Military Wiki
Fokker A-2
Role Airliner
Manufacturer Fokker
Designer Reinhold Platz
First flight 1921
Primary user USAAS
Number built 2

The Fokker F.IV was an airliner designed in the Netherlands in the early 1920s, with only two ever made, both for the United States Army Air Service.

Design and development

The Fokker F.IV was constructed in a typical Fokker style (although the largest design they had yet built) high-wing cantilever monoplane with fixed tailskid undercarriage. The pilot sat in an open cockpit alongside the engine in the manner of the Fokker F.III, while a cabin inside the fuselage could seat 12 passengers. Before the aircraft had even been built, the United States Army Air Service had bought two examples during a promotional visit to the country by Anthony Fokker. Built at Fokker's factory at Veere and flight-tested by Anthony Fokker himself, the two aircraft were crated up and shipped to the United States where they were erected at McCook Field and given the designation T-2. Despite Fokker's hopes that increasing airline passenger numbers would create interest in aircraft of larger seating capacity, the F.IV was too large for the needs of contemporary airlines, and no further aircraft were sold.[1]

Operational history

One of the T-2s was used for a number of long distance flights over the next few years, culminating in the first non-stop transcontinental flight across the United States, an idea that originated with Lt Oakley G. Kelly, one of the T-2's test pilots. The Army agreed to let Kelly have the aircraft specially modified to carry more fuel, and to install a connecting doorway between the cabin and cockpit so that he and fellow test-pilot Lieutenant John A. Macready could take turns flying and resting. An extra set of controls was also installed to facilitate the handover from one pilot to the other. As modified, the T-2 would take off with 2,350 L (620 US gal) of fuel on board, making it 1,110 kg (2,450 lb) over its prescribed maximum takeoff weight.[2]

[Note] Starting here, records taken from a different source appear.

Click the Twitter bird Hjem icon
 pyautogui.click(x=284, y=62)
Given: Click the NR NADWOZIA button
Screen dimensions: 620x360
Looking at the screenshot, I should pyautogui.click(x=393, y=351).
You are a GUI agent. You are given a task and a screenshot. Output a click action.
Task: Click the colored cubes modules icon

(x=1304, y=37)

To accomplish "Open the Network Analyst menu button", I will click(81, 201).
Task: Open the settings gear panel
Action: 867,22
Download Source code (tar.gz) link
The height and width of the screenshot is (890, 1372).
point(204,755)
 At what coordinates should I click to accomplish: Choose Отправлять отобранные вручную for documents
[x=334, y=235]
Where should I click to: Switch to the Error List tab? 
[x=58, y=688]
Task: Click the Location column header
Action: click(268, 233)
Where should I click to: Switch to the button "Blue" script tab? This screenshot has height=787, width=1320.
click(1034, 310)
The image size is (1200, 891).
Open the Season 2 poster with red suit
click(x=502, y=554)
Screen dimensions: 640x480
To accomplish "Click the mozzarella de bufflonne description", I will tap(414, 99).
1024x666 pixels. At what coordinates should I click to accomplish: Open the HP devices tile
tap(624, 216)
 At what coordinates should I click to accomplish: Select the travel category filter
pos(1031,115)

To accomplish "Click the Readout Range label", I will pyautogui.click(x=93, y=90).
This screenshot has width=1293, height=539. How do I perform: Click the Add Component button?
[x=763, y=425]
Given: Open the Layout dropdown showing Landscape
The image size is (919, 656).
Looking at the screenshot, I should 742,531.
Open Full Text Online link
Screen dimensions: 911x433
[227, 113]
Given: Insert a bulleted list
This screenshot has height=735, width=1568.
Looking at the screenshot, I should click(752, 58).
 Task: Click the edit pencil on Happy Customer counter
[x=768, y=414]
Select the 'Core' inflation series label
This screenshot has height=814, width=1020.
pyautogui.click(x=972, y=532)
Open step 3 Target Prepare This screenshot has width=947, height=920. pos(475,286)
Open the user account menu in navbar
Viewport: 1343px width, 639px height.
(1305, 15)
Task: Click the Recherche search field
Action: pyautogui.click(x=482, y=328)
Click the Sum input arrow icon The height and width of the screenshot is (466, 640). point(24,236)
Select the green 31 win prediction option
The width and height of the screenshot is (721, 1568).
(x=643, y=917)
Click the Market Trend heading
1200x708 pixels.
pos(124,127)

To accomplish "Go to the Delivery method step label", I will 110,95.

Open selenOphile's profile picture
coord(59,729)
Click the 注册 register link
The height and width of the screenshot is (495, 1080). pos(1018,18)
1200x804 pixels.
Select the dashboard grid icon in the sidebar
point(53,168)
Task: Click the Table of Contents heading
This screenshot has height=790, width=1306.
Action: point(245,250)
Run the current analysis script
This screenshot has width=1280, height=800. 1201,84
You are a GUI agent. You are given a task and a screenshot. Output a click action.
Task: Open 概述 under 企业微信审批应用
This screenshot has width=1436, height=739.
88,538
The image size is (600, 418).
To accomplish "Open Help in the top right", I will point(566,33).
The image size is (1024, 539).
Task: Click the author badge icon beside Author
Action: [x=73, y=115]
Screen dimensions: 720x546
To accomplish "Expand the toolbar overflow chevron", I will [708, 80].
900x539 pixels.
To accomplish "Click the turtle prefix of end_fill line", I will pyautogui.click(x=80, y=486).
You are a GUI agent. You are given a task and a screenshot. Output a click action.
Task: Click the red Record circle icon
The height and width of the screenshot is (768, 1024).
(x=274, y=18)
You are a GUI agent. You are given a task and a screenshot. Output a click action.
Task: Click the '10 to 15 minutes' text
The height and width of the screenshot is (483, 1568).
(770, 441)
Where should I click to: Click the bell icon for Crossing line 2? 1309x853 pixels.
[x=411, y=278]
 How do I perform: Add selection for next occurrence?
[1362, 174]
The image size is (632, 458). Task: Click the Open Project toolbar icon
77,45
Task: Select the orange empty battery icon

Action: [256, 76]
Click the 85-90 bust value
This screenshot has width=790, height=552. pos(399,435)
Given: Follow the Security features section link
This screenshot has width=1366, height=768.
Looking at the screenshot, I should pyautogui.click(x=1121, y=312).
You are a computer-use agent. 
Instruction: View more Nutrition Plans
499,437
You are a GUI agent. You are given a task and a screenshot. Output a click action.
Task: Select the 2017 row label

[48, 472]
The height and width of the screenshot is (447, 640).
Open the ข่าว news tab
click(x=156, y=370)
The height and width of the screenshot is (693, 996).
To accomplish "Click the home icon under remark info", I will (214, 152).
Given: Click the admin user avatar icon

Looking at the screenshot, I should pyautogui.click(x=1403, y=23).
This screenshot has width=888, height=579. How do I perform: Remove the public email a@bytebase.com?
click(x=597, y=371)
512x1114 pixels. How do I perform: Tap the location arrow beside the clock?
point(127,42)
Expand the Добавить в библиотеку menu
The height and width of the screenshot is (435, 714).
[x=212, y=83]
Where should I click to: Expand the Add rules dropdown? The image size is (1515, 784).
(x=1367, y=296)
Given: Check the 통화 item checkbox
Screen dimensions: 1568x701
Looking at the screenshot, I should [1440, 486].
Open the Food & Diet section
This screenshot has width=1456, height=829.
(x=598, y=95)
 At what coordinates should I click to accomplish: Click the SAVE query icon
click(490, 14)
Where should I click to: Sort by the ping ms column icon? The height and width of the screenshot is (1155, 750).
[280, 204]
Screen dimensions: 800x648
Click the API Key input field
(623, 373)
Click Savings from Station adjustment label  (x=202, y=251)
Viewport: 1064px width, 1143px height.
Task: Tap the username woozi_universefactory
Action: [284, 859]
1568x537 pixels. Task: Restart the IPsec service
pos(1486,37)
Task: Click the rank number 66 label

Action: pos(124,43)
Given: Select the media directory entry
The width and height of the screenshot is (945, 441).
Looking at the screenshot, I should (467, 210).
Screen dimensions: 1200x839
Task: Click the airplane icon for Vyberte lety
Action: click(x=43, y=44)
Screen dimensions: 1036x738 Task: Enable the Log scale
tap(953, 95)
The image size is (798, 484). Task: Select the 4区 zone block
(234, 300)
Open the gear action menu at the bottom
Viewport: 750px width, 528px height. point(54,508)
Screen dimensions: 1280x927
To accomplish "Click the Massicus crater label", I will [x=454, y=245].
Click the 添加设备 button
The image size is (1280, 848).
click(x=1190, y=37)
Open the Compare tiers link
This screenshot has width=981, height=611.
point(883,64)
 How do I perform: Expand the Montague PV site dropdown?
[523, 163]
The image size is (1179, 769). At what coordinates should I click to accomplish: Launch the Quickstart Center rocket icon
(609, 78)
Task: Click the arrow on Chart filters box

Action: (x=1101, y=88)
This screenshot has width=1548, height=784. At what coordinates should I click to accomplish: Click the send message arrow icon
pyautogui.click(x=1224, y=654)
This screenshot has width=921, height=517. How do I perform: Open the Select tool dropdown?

In late 1922, Kelly and Macready made two attempts at the transcontinental flight. The first was made on 5 October 1922, departing San Diego, California for New York. After 35 hours 18 minutes in the air, they were forced to abandon the attempt and land due to fog.[3] This would have been a world duration record, but without a barograph on board, it could not be officially recognized by the FAI. Kelly and Macready tried again on 3 November, but this time engine trouble forced an emergency landing near Indianapolis after 25 hours 30 minutes.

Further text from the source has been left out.